# Model sharding using Pipeline Parallel¶

Let us start with a toy model that contains two linear layers.

```
import torch
import torch.nn as nn
class ToyModel(nn.Module):
def __init__(self):
super(ToyModel, self).__init__()
self.net1 = torch.nn.Linear(10, 10)
self.relu = torch.nn.ReLU()
self.net2 = torch.nn.Linear(10, 5)
def forward(self, x):
x = self.relu(self.net1(x))
return self.net2(x)
model = ToyModel()
```

To run this model on 2 GPUs we need to convert the model
to `torch.nn.Sequential`

and then wrap it with `fairscale.nn.Pipe`

.

```
import fairscale
import torch
import torch.nn as nn
model = nn.Sequential(
torch.nn.Linear(10, 10),
torch.nn.ReLU(),
torch.nn.Linear(10, 5)
)
model = fairscale.nn.Pipe(model, balance=[2, 1])
```

This will run the first two layers on `cuda:0`

and the last
layer on `cuda:1`

. To learn more, visit the Pipe documentation.

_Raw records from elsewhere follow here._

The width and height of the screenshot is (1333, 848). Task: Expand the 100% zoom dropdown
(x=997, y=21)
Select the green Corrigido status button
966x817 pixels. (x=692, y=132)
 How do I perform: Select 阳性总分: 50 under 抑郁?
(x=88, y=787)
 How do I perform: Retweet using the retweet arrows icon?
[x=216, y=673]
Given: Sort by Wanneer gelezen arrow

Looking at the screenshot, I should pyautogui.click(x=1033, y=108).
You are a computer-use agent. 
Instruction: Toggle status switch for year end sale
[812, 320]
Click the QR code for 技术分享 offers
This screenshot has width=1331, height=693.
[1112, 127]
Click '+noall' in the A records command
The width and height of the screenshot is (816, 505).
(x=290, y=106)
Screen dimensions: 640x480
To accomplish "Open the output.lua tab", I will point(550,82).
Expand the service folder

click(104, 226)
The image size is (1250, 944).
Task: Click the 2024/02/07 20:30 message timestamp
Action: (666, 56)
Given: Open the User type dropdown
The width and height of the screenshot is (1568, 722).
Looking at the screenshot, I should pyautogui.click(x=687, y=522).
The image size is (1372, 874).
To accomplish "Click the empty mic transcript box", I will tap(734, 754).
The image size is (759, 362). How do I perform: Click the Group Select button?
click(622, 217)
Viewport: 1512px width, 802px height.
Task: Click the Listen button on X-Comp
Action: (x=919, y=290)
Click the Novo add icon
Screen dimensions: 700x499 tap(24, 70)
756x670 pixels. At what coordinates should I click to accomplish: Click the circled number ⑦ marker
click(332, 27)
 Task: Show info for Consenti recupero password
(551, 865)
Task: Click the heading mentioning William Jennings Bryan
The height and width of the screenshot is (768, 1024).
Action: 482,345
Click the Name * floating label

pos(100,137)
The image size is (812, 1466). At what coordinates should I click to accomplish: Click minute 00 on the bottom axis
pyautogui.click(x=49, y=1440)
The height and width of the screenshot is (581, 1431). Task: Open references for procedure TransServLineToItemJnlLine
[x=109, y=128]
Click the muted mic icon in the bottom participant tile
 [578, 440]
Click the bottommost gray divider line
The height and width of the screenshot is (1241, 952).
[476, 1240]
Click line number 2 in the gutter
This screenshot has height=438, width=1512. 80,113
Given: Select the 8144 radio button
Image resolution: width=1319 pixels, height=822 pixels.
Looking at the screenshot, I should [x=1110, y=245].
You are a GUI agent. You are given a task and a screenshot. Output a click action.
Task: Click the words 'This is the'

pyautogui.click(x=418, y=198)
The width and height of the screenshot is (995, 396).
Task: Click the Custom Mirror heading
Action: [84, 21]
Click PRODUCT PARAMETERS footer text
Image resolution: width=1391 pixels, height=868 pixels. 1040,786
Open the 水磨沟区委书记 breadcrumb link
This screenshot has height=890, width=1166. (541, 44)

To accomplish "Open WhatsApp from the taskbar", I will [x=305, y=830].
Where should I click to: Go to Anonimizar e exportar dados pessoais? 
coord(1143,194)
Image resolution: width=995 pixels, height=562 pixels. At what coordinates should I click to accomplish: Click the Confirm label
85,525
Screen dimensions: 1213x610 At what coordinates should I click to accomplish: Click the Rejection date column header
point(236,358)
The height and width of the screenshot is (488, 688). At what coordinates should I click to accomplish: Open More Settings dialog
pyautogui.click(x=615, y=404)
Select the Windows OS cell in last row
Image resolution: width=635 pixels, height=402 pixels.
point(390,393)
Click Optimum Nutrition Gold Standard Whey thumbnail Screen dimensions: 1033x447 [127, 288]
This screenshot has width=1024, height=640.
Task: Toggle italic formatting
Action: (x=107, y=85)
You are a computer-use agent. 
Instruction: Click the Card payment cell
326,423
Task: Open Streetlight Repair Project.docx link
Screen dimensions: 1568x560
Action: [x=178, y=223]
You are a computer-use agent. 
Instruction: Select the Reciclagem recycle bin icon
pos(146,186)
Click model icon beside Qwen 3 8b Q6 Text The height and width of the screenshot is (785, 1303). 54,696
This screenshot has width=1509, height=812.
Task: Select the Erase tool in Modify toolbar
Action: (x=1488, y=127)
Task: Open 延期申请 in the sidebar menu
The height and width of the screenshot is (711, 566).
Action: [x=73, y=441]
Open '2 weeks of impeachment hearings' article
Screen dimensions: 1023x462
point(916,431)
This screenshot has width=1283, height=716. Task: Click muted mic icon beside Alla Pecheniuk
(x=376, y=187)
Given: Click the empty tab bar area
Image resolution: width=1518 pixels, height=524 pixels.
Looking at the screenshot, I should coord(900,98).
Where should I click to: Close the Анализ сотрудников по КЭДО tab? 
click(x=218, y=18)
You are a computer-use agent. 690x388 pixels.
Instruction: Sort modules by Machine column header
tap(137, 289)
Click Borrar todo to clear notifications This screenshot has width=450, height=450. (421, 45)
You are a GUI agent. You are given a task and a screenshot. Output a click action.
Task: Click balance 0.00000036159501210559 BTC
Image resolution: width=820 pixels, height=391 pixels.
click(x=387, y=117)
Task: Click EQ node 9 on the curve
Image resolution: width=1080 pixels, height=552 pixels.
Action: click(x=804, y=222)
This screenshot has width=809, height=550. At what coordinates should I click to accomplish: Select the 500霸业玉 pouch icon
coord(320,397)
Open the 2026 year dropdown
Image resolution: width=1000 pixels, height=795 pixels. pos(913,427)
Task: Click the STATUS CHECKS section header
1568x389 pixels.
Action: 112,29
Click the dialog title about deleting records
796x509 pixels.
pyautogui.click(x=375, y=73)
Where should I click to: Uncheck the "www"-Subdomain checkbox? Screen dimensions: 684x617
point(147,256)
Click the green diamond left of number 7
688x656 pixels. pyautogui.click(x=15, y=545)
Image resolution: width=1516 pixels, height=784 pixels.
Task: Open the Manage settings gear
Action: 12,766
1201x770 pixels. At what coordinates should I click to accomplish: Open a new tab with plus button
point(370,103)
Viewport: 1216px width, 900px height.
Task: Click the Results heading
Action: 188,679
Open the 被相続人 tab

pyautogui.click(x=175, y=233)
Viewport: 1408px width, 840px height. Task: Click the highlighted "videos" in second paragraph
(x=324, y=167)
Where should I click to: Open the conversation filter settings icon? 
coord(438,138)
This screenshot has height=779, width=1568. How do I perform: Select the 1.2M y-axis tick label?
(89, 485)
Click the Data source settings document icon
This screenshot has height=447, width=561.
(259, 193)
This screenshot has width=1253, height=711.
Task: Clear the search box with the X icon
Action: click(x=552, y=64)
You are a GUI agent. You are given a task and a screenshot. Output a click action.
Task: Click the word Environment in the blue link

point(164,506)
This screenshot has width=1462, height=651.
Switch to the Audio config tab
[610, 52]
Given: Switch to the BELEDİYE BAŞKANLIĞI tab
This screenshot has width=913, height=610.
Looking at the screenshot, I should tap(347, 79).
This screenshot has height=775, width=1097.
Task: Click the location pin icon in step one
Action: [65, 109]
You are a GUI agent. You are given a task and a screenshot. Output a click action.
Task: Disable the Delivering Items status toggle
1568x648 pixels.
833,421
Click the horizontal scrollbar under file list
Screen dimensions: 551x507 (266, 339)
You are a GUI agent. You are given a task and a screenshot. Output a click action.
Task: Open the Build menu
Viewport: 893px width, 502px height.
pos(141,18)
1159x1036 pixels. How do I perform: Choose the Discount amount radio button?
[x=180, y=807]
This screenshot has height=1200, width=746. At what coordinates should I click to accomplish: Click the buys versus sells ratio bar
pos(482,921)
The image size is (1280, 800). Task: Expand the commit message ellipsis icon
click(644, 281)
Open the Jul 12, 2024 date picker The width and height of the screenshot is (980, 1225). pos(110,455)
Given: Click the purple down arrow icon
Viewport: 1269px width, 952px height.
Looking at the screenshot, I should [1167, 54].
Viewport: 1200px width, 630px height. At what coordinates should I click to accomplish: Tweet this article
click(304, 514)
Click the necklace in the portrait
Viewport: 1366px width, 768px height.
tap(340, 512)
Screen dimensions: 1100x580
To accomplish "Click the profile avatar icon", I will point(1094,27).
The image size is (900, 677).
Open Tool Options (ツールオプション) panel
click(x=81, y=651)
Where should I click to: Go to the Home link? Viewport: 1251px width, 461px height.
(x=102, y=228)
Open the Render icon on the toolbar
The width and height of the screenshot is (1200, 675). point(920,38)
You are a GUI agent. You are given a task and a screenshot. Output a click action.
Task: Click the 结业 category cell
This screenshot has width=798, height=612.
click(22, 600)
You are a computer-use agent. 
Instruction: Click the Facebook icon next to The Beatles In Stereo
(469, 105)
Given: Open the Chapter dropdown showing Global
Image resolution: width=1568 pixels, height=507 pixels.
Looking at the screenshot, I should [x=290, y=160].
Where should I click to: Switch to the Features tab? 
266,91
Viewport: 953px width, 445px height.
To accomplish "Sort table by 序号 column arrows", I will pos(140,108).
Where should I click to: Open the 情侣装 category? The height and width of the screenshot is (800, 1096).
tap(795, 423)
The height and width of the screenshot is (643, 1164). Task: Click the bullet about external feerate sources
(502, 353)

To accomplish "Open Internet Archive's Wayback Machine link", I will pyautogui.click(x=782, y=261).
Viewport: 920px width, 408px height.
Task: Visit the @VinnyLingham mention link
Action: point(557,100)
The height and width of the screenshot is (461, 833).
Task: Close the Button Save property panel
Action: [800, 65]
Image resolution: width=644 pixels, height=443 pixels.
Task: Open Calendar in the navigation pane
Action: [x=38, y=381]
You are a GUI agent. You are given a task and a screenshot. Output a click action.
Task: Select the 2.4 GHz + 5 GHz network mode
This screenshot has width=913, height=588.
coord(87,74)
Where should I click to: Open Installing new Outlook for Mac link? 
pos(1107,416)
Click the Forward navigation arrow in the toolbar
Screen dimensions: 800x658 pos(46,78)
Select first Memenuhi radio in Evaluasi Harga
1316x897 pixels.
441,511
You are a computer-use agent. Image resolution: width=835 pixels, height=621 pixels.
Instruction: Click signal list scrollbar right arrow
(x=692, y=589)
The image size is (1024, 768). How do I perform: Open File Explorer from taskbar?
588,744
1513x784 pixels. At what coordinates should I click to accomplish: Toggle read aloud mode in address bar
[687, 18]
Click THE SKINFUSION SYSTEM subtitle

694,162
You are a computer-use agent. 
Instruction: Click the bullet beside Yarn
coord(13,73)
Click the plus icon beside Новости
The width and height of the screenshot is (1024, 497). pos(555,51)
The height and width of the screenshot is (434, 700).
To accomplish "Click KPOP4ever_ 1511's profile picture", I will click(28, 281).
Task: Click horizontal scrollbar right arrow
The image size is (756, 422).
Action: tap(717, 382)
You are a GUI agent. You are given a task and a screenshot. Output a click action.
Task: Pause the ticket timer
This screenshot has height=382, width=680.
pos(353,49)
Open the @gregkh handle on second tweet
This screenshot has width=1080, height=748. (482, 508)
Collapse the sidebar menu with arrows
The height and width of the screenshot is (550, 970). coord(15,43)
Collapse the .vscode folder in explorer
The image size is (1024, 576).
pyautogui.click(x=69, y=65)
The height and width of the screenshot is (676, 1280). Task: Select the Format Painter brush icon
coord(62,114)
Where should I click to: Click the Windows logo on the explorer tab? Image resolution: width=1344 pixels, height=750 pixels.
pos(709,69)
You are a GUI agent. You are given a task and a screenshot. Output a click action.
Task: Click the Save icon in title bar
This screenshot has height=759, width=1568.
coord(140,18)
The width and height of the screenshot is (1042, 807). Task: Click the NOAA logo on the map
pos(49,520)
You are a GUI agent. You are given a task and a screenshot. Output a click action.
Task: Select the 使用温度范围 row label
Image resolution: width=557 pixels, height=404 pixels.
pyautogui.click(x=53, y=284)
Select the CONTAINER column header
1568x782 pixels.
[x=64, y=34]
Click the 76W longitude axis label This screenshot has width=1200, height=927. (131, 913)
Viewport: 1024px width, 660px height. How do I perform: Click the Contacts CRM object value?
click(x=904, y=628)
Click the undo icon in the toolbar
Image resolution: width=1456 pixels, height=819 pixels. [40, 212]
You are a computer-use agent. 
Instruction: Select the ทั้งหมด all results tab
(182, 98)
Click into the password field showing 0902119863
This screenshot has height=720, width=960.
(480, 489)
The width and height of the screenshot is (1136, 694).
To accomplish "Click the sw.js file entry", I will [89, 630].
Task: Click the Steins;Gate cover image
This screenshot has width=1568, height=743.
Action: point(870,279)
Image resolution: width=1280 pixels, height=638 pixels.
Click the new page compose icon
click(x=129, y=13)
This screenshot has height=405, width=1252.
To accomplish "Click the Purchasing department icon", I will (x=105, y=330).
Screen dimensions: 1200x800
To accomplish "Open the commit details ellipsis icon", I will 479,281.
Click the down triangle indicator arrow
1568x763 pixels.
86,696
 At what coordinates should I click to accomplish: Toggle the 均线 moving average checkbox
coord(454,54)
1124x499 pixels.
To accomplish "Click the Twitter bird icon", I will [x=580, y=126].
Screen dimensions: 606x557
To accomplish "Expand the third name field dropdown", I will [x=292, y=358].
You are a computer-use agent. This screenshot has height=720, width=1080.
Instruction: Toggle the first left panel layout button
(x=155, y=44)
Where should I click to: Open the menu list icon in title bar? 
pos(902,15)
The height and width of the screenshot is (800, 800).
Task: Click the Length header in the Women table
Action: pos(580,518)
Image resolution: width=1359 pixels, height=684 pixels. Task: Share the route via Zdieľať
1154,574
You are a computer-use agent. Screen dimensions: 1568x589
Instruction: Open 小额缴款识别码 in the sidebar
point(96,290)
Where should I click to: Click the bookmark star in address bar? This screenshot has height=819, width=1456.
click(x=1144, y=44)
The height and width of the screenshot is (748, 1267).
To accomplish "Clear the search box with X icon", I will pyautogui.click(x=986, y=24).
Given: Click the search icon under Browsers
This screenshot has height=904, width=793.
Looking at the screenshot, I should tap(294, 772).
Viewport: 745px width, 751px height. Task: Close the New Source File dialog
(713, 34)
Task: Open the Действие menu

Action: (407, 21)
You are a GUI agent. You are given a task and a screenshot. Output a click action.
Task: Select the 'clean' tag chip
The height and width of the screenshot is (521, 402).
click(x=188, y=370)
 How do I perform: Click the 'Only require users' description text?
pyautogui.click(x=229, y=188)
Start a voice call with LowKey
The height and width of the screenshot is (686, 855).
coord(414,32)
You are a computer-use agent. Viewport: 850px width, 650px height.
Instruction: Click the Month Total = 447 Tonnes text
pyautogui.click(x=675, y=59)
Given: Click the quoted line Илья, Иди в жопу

You can then define any optimizer and loss function

```
import torch.optim as optim
import torch.nn.functional as F
optimizer = optim.SGD(model.parameters(), lr=0.001)
loss_fn = F.nll_loss
optimizer.zero_grad()
target = torch.randint(0,2,size=(20,1)).squeeze()
data = torch.randn(20, 10)
```

Finally, to run the model and compute the loss function, make sure that outputs and target are on the same device.

```
device = model.devices[0]
## outputs and target need to be on the same device
# forward step
outputs = model(data.to(device))
# compute loss
loss = loss_fn(outputs.to(device), target.to(device))
# backward + optimize
loss.backward()
optimizer.step()
```

You can find a complete example under the examples folder in the fairscale repo.